Рекордсмены запрещенного советского кино (1951-1991) в зеркале кинокритики зрительских мнений | страница 52



Преодолевая штампы зрительского мышления, кинематограф Алексея Германа погружал нас в атмосферу действия не с позиций сторонних наблюдателей, а близких главным героям людей. Режиссер надеялся, что нас будут интересовать не умело закрученная интриги, роковые стечения обстоятельств и счастливый конец, а сам процесс жизни героев, его незавершенность и непоследовательность, отрывистость фраз и бытовая суета, горячие споры и затянувшееся молчание, чей-то мимолетный взгляд и недопетая песня, маленький портрет в черной рамке и шумное веселье праздника, доброта и жестокость, нежность и боль.

«Проверка на дорогах», по сути, — еще одно испытание нашей зрительской способности воспринимать кино как искусство с большой буквы, требующее труда души, сотворчества, сопричастности, ломки стереотипов.

Понятно, что первые рецензии на фильм «Проверка на дорогах» были опубликованы только в год выхода этой военной драмы на советские экраны.

Так литературовед и кинокритик Лев Аннинский (1934–2019) на страницах журнала «Искусство кино» задавался вопросом: «Что было бы, если бы «Проверка на дорогах» вышла на экран не в 1986 году, когда ее ждали как вещь мастера, а в 1971-м, когда снял ее тридцатилетний дебютант? Как бы она тогда смотрелась? С чем соотнеслась? Какую роль могла бы сыграть в движении нашего искусства? 1971-й — это за пятнадцать лет до того, как Элем Климов, опираясь на прозу Алеся Адамовича, зажег на экране апокалиптическим факелом белорусское село, пустил туда беснующихся карателей: «Иди и смотри!». Алексей Герман, оказывается, сказал об этом раньше. Проще.

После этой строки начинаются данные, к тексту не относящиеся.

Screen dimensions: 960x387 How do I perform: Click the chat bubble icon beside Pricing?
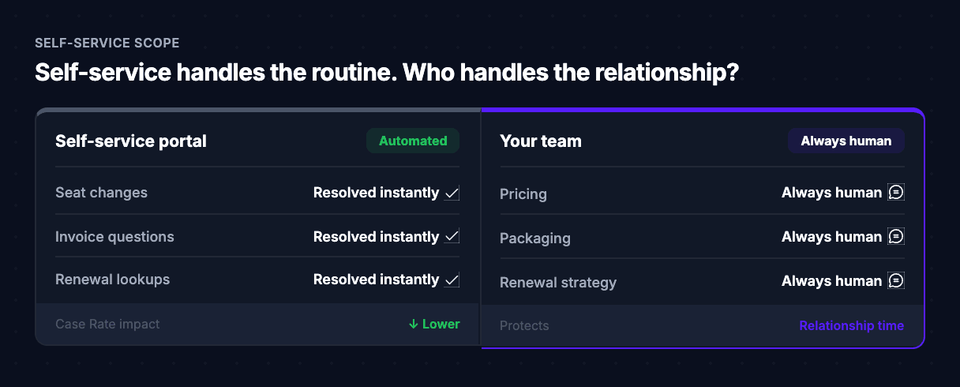point(896,193)
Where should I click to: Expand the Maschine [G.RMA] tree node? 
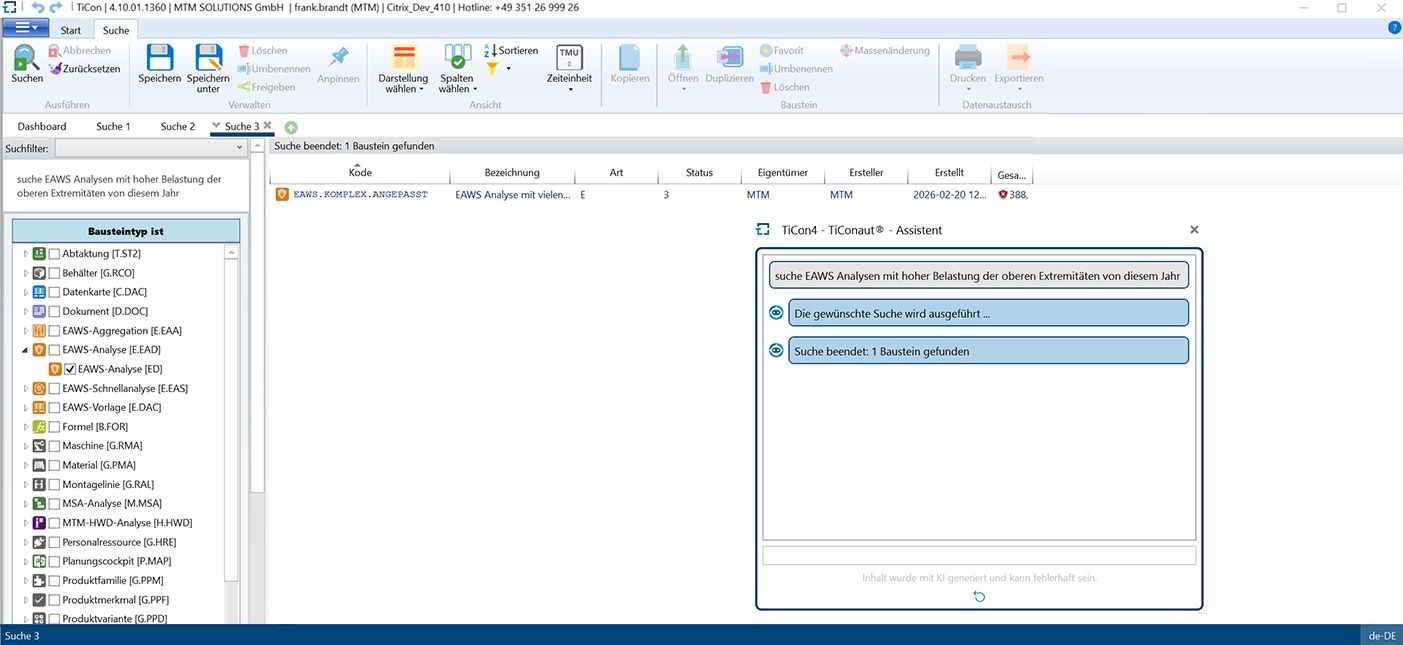pyautogui.click(x=26, y=446)
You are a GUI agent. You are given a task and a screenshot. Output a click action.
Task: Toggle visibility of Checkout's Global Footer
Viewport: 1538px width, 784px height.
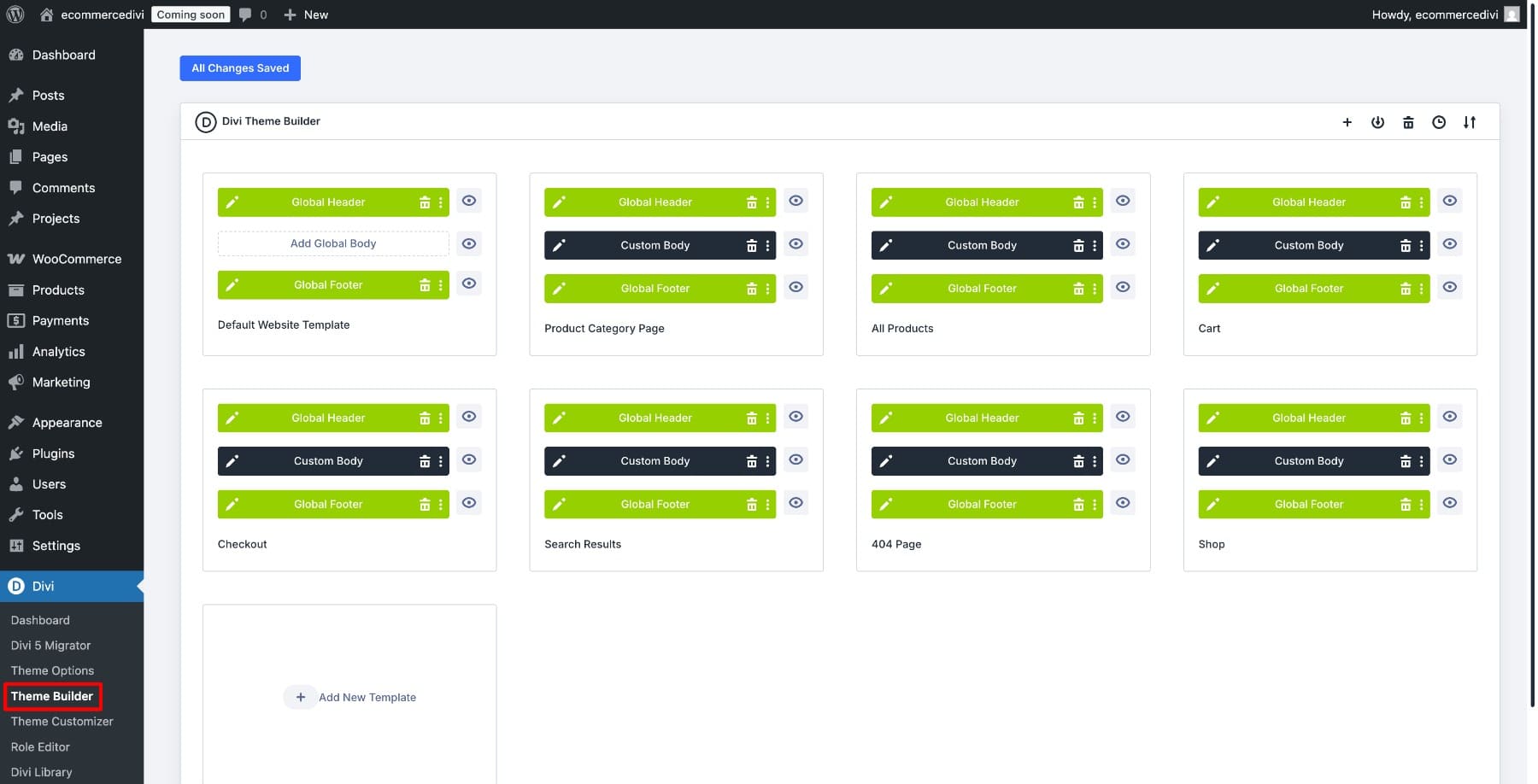[x=469, y=503]
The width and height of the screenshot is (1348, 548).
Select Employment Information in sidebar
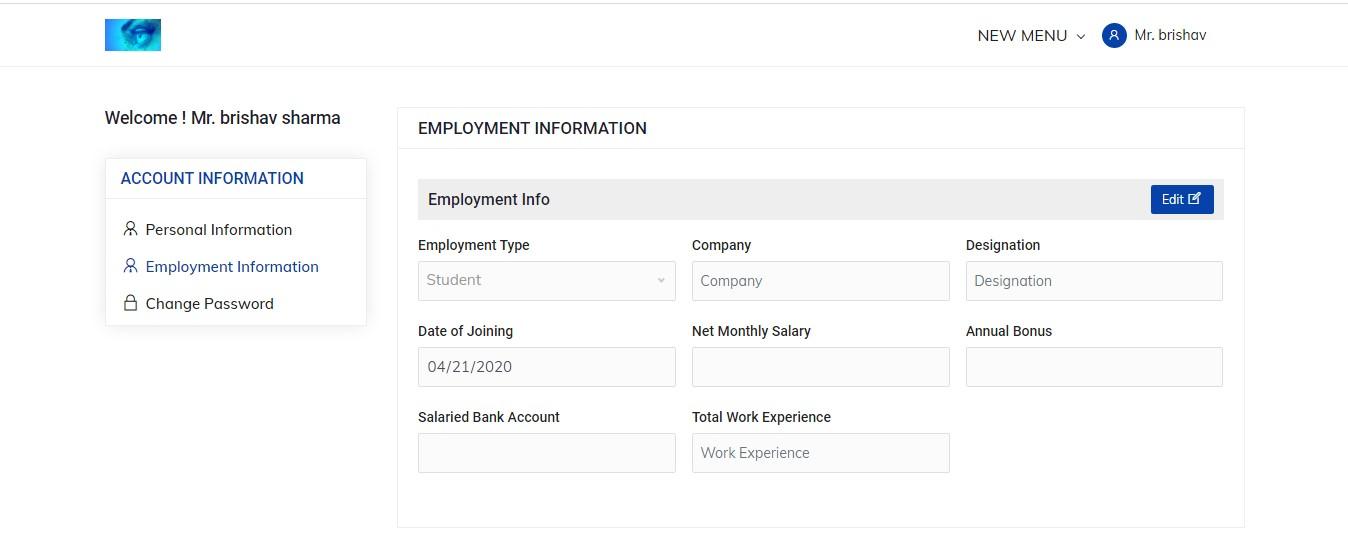click(231, 266)
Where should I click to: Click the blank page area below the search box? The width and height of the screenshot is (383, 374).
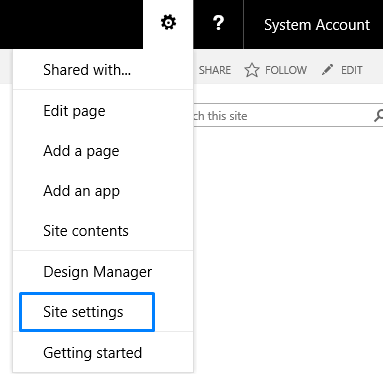pyautogui.click(x=288, y=250)
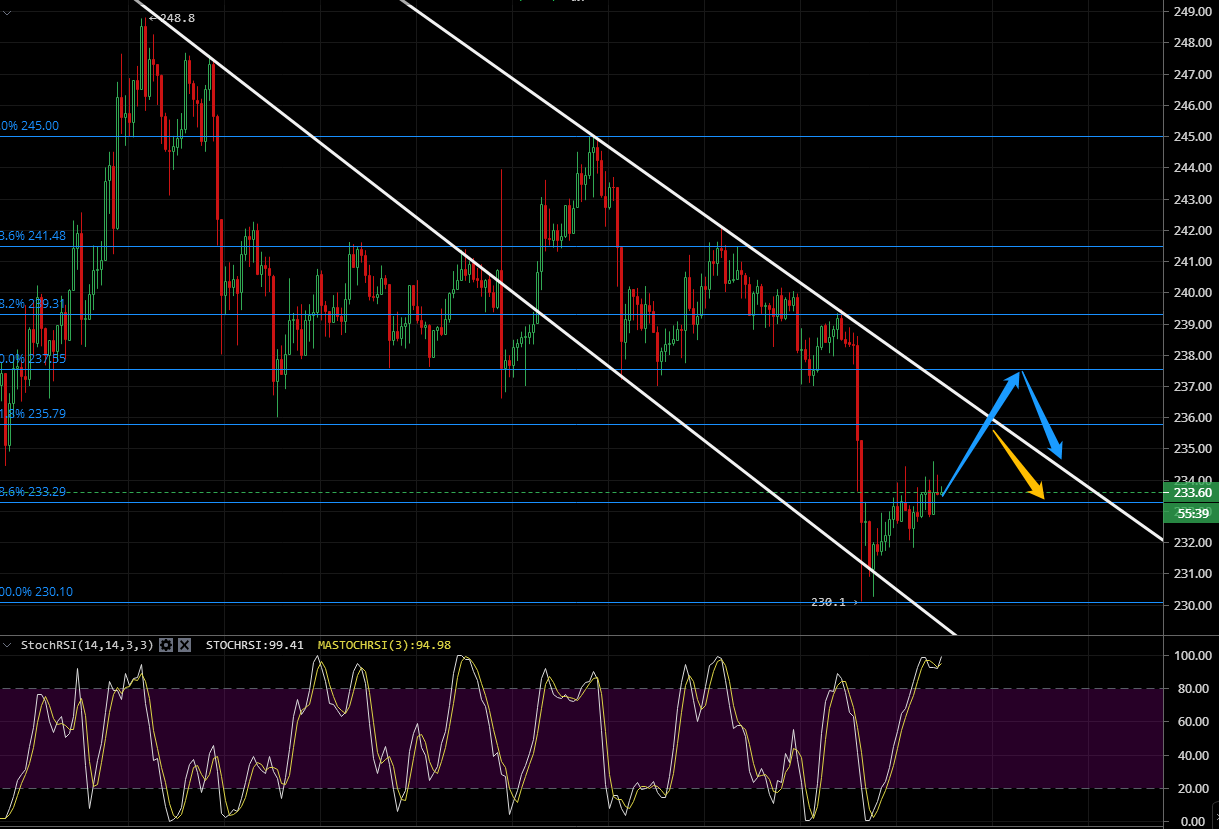Select the Fibonacci level labeled 245.00
Viewport: 1219px width, 829px height.
click(x=35, y=126)
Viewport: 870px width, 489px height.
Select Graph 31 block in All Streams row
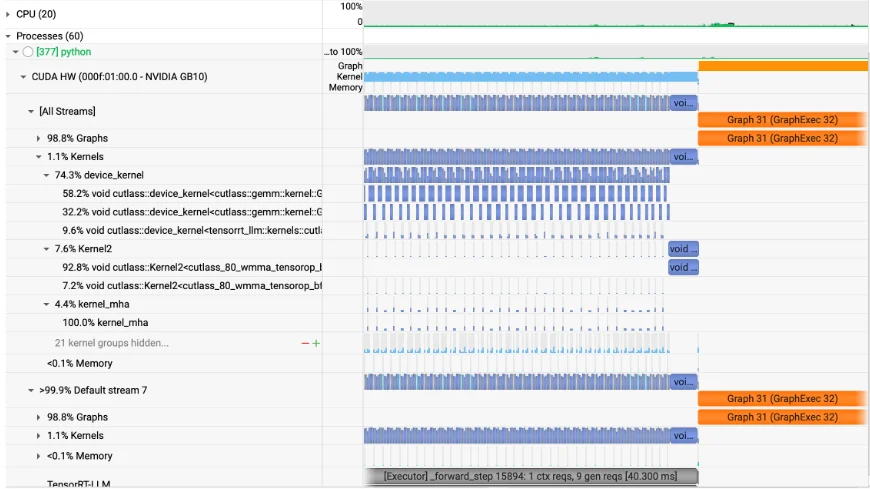click(x=782, y=119)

Он сделал картину в черно-белом, ледяном, графичном стиле. Вы и пламени-то не видите. И каратели еще только показались из промозглого тумана. А смертным обручем уже охлестнуло деревню, и вы это чувствуете по мгновенному току ужаса, пронзившего людей. По тому, как какая-то женщина кинулась за последней уходящей в лес партизанской подводой, неся на руках ребенка, а другого таща за руку. Есть что-то смертномедленное в том, какбегутэти люди порыхлому вяжущему снегу, надеясь уйти в лес. И рядом ковыляет еще один ребенок — одноногий, на костылях. Тоже надеется успеть. А до леса — бесконечное поле. Рыхлое, холодное, открытое. Ничего не полыхает у Германа. Лед, холод. И секундочки тянутся. Эта промозглая сырость, эти черные деревья на белом снегу, этот ледяной свист ветра вокруг упрятанных в безмолвие скудных жилых нор. Локотков. Главная актерская удача фильма, абсолютное попадание в образ. Ролан Быков играет два психологических плана. Народное «всепонимание», уходящее корнями в вековую крестьянскую мудрость. И верность человека логике времени, законам войны, естественную в участковом милиционере, которого война поставила во главе партизанского отряда. По всем законам «интеллигентской рефлексии» эти два плана должны сталкиваться, разрывать душу. А они — не сталкиваются, они как-то светло сосуществуют в характере, который играет Быков. Зато в вашей, зрительской душе они сталкиваются, вашу душу рвут и мучают, вас заставляют волочить «очевидные факты», как жернова. И срабатывает все это не только потому, что Р. Быков играет мастерски. Весь актерский ансамбль фильма убеждает, прежде всего, потому, что работает он в поразительной, потрясающей вас почти необъяснимо, создаваемой Германом кинореальности» (Аннинский, 1986).